I was also alone, so I had no idea if I was fast or slow, but the arrival of muscle cramps suggested I wasn’t able to go any faster. Not the odd angry foot kind, either: the kind that had me watching the ripples of my quad like some creature from Alien was going to emerge out of my flesh. But also my calves, some unnamed muscle on my shin, my left foot, my right hand, and my triceps.
Every half mile or so, I would flop onto the ground in a twisted supine lump and flail about clutching this or that body part and wailing as quietly as I could. I was acutely aware that I was prime cougar food, lying maimed on the side of a road. Crispy on the edges from the sun, fine layer of salt, tenderized flanks.
Commitment to the bad idea is part of what makes it bad. We bad idea-ers have a belief that upon the other side of the bad idea lies a “worth it” so powerful, the idea will be redeemed. This is a farce. Sometimes, we’re so far into the bad idea that it morphs into the only idea, so you try to convince yourself it is actually good. This is not a good idea, which is not the same as a bad idea, but close.
As I pushed my bike to the last switchback, I saw a structure that told me I was in-bounds of the resort. It felt almost like hope until I peered up the dusty, rocky, even-steeper ridge toward the summit. Not that I could see it yet. Just a dirt-cloud following a train of UTVs that waved at me as they motored on by. Not a bad idea.

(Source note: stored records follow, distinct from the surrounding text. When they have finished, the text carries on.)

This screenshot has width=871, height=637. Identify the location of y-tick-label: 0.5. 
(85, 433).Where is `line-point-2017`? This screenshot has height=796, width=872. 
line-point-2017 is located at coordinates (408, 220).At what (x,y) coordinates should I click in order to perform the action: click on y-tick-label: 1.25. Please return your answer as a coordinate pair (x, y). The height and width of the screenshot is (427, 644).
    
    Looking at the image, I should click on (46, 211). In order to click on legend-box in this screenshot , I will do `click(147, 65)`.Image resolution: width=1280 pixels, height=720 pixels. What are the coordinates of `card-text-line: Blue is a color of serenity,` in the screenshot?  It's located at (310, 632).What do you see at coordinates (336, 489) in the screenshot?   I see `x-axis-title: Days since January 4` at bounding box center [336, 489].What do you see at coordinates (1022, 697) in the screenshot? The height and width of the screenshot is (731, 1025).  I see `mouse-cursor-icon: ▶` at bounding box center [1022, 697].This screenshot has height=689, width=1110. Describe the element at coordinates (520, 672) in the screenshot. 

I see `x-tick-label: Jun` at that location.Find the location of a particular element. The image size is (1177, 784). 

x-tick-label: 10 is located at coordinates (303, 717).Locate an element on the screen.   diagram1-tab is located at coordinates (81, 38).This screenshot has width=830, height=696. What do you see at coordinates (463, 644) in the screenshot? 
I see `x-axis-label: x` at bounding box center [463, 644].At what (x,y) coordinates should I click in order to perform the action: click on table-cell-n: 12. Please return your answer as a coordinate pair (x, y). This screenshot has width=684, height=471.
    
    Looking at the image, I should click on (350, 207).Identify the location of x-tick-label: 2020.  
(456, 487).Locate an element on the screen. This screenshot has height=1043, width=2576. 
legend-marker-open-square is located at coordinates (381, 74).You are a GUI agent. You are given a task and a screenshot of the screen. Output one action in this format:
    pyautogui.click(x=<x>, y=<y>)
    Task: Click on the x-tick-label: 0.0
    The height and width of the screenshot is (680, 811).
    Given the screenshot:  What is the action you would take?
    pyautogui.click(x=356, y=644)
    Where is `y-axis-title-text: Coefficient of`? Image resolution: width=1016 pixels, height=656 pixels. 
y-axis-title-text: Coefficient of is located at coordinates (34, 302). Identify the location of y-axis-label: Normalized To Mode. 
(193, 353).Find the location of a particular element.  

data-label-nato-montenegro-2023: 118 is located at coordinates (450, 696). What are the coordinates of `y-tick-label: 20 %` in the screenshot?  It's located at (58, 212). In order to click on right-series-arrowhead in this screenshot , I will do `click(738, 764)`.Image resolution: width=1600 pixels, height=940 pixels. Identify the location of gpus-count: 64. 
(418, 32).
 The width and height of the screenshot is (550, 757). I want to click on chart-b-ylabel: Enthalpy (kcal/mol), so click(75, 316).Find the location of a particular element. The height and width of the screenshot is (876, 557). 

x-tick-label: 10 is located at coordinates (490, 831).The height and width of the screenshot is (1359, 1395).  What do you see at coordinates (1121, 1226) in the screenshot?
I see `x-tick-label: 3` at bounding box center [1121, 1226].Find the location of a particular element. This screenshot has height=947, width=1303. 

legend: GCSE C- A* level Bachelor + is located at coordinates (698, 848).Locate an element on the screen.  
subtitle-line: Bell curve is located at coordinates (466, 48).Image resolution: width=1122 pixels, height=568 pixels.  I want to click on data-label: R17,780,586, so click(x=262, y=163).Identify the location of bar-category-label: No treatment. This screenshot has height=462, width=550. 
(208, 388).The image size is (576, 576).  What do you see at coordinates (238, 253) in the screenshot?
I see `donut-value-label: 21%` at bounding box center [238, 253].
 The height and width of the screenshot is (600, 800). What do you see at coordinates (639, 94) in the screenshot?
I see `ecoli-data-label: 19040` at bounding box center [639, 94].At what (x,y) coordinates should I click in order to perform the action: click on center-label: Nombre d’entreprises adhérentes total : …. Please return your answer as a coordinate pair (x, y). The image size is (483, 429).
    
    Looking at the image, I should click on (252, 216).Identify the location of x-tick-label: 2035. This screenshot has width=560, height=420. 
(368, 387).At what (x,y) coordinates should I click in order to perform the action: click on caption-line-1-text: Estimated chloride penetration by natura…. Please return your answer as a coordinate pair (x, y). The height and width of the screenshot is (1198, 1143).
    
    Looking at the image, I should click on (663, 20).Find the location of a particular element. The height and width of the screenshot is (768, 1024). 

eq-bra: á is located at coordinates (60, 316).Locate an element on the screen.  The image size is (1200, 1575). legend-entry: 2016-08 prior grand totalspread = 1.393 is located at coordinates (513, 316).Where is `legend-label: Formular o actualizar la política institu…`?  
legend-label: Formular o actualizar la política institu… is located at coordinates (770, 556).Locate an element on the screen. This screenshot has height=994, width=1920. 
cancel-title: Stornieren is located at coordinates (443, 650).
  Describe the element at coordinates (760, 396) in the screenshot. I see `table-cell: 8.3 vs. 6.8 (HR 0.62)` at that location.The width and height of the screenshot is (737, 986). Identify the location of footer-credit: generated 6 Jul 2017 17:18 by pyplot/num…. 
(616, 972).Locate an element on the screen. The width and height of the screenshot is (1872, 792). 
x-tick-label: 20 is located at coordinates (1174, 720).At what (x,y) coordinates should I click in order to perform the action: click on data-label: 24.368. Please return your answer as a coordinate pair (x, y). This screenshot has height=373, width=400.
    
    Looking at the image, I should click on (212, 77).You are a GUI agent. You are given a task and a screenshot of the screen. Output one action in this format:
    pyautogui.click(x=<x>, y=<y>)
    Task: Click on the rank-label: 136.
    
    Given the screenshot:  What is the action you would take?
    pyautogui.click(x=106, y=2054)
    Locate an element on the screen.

I drug myself like a filth-coated sloth up the terrain, leaning on my handlebars in exhausted dejection. When I finally made it to the top, there were couples sitting on benches, families having picnics and taking pictures, clean people coming in and out of the restaurant. I hobbled by on blistered feet and ignored the view they were all enjoying. I’d seen it before, and it was definitely not worth it.
While considering my own ride back down the mountain and the pressure-wash I needed once I got home, I noticed other bikers. Throngs of them in their armor and full-faced helmets. They were laughing and chatting like they were actually having fun. They hooted and high-fived as they pulled their bikes off the chairlift that had carried them to the top, then they rung their bells as they descended the playful trails all the way down the mountain and back to their cars.
And that is what a good idea looks like.